Screenshot grounding data
• • • • •

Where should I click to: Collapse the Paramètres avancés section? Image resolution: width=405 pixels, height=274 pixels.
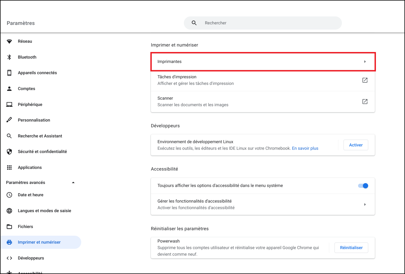click(73, 183)
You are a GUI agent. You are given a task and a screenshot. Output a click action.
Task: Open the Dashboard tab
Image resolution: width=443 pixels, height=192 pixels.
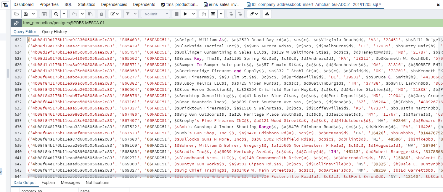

• • • • •

**Problem description**
Your answer must restate the entries word for word and contain no pictures.

**Your response**
Where should I click to: Collapse the Paramètres avancés section? Image resolution: width=405 pixels, height=274 pixels.
click(73, 183)
You are a GUI agent. You are given a task and a screenshot. Output a click action.
Task: Open the Dashboard tab
Image resolution: width=443 pixels, height=192 pixels.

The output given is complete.